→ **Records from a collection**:
★ ★ ★ ★ ★ ★ ★

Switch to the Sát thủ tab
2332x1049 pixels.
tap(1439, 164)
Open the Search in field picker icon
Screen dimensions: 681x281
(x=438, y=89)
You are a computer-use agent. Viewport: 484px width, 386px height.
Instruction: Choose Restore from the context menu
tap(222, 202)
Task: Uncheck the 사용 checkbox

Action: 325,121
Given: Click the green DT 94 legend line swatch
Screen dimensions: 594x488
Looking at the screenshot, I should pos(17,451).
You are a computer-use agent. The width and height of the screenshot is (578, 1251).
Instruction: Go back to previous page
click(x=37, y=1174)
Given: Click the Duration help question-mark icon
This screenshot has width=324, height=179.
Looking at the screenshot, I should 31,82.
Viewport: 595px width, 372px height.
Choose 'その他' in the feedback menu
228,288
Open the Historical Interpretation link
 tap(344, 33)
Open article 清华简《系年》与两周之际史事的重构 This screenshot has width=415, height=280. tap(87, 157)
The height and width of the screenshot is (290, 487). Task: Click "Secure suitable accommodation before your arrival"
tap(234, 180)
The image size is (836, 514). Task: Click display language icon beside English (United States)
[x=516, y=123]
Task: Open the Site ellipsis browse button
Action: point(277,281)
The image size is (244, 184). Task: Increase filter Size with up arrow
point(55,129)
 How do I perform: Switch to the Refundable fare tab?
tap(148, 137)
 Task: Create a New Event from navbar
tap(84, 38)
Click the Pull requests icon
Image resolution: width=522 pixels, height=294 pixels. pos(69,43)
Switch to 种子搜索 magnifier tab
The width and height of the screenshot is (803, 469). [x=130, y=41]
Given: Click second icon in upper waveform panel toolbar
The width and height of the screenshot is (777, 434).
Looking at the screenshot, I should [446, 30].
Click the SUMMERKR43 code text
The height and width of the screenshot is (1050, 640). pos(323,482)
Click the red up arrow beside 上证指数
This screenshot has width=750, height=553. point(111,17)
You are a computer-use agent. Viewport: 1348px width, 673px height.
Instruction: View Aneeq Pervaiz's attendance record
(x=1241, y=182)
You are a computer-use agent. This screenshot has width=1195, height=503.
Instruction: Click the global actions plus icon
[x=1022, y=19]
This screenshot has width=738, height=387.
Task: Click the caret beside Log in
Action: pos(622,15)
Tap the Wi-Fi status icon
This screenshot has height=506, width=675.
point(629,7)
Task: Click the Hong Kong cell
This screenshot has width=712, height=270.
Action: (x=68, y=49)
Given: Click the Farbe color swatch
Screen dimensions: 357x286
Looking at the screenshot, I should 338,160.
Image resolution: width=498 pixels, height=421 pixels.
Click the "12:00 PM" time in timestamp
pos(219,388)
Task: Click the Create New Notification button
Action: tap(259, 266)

★ ★ ★ ★ ★ ★ ★

→ **Exercise directions**:
Count up the lines in the records that contain the word "Viewport" and reply with that figure only.

→ **Solved problem**:
3